You didn’t write what the error is? Is it that UCamerComponent is undefined?

make a forward declaration to UCameraComponent by appending class like this


UPROPERTY(VisibleAnywhere)
class UCameraComponent* FPSCameraComponent;


Hi Garner i’ll managed to fix the problem with including :

#include “UObject/ObjectMacros.h”
#include “UObject/ScriptInterface.h”
#include “Components/SceneComponent.h”
#include “Engine/BlendableInterface.h”
#include “Engine/Scene.h”
#include “Camera/CameraTypes.h”
#include “Camera/CameraComponent.h”
#include “Components/SceneComponent.h”
#include “GameFramework/Character.h”
#include “FPSCharacter.generated.h”

Now i have an error on :

FPSCameraComponent->SetupAttachment(GetCapsuleComponent());

error C2664: ‘void USceneComponent::SetupAttachment(USceneComponent *,FName)’: cannot convert argument 1 from ‘UCapsuleComponent *’ to ‘USceneComponent *’

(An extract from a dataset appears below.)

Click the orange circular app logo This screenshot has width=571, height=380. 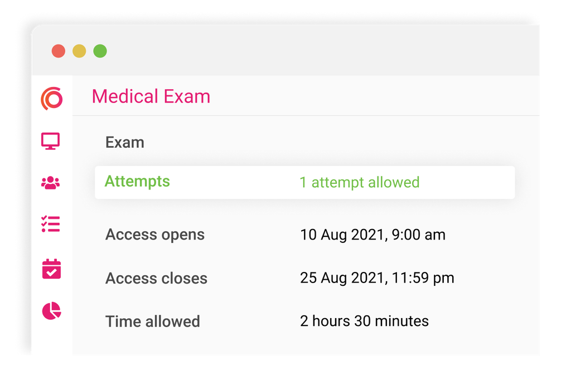click(x=51, y=99)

TIPS : Visual assist told me that UsceneComponent is incompatible with UCapsuleComponent

Hope you can help, i really want to dig this engine, did you know some good C++ tutorial for UE 23.1 ?

ok i’ve found you have to include

#include “Components/CapsuleComponent.h”

Thanks all ; =)

Please how to set thread as “resolved” ? seeked on the web dont found

I have the same problem according to the lesson https://docs.unrealengine.com/en-US/Programming/Tutorials/FirstPersonShooter/2/7/index.html

I had exactly the same problem. The lesson 2.7 - Changing the Camera View | Unreal Engine Documentation is totally broken.

This will always happen to you. Now you have to add the specific header of most types that you use in each cpp you make. Previously they used a header include that implicitly included many modules. Now you include what you need.